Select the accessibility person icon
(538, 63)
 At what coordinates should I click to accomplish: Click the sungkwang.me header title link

---------------

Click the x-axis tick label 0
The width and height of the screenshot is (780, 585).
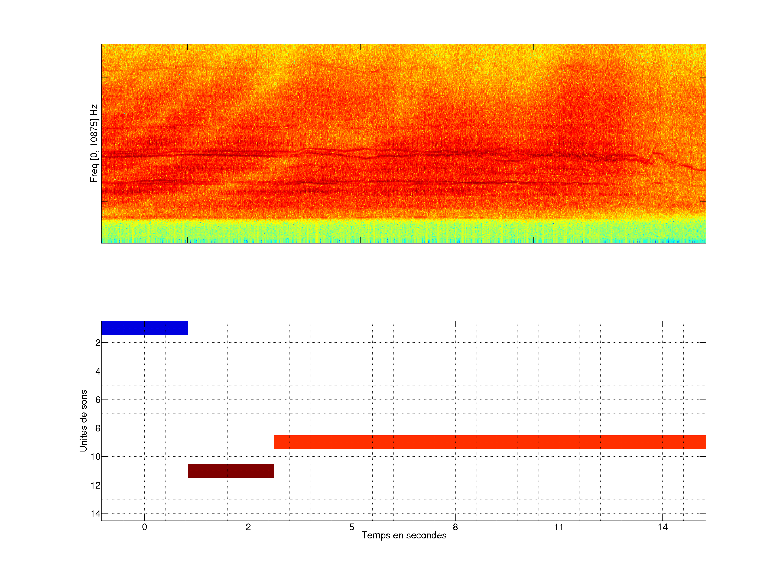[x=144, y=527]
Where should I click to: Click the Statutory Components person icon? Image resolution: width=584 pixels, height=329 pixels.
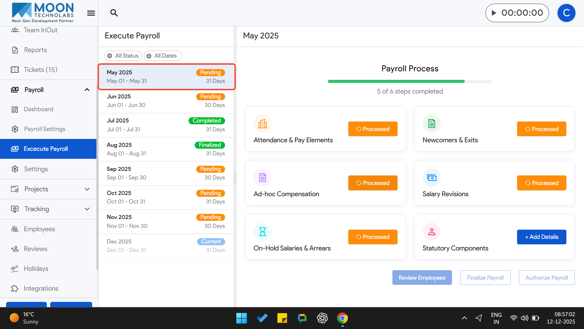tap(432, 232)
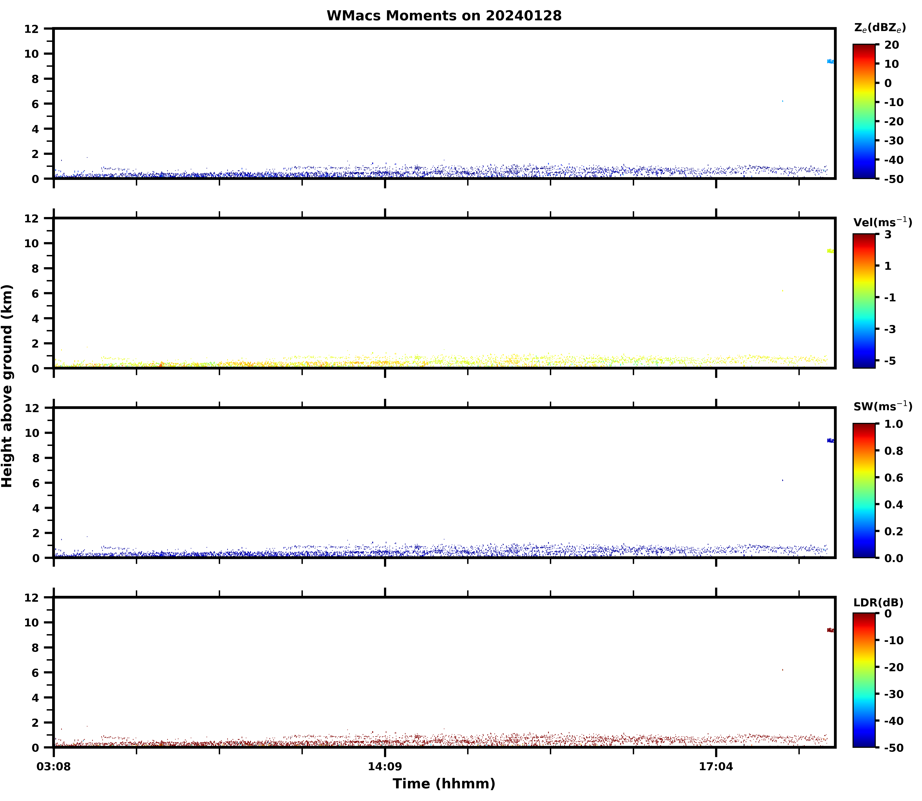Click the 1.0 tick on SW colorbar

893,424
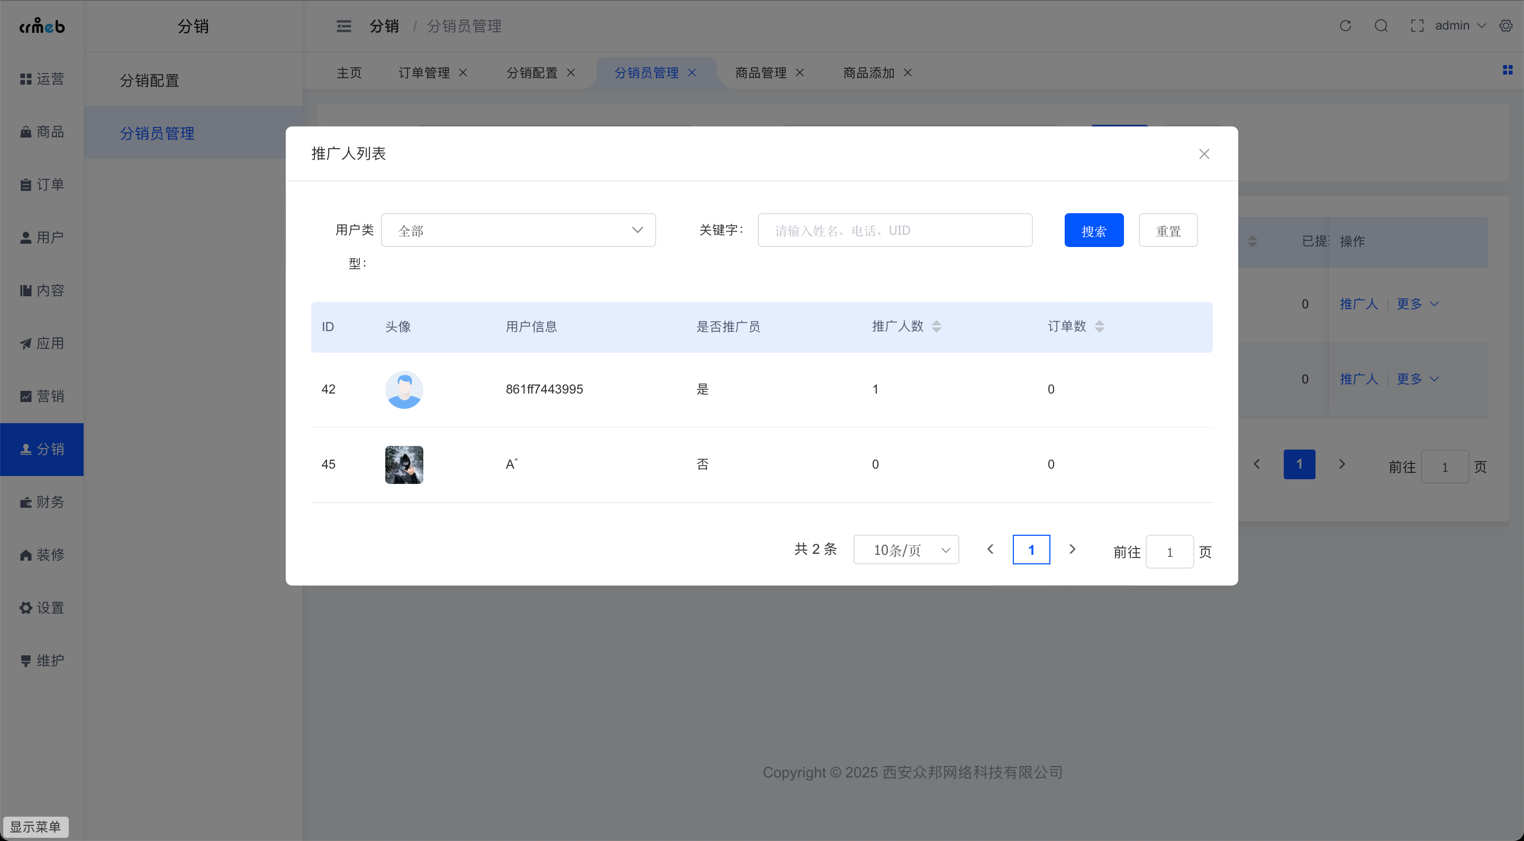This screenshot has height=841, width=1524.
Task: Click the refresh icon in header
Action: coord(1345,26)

---------------

Your instructions: From the records above, copy only the lines starting with the line that holds "Select the accessibility person icon" and going on through the line that holds "At what coordinates", exactly as written.

Answer to the problem:
Select the accessibility person icon
(538, 63)
 At what coordinates should I click to accomplish: Click the sungkwang.me header title link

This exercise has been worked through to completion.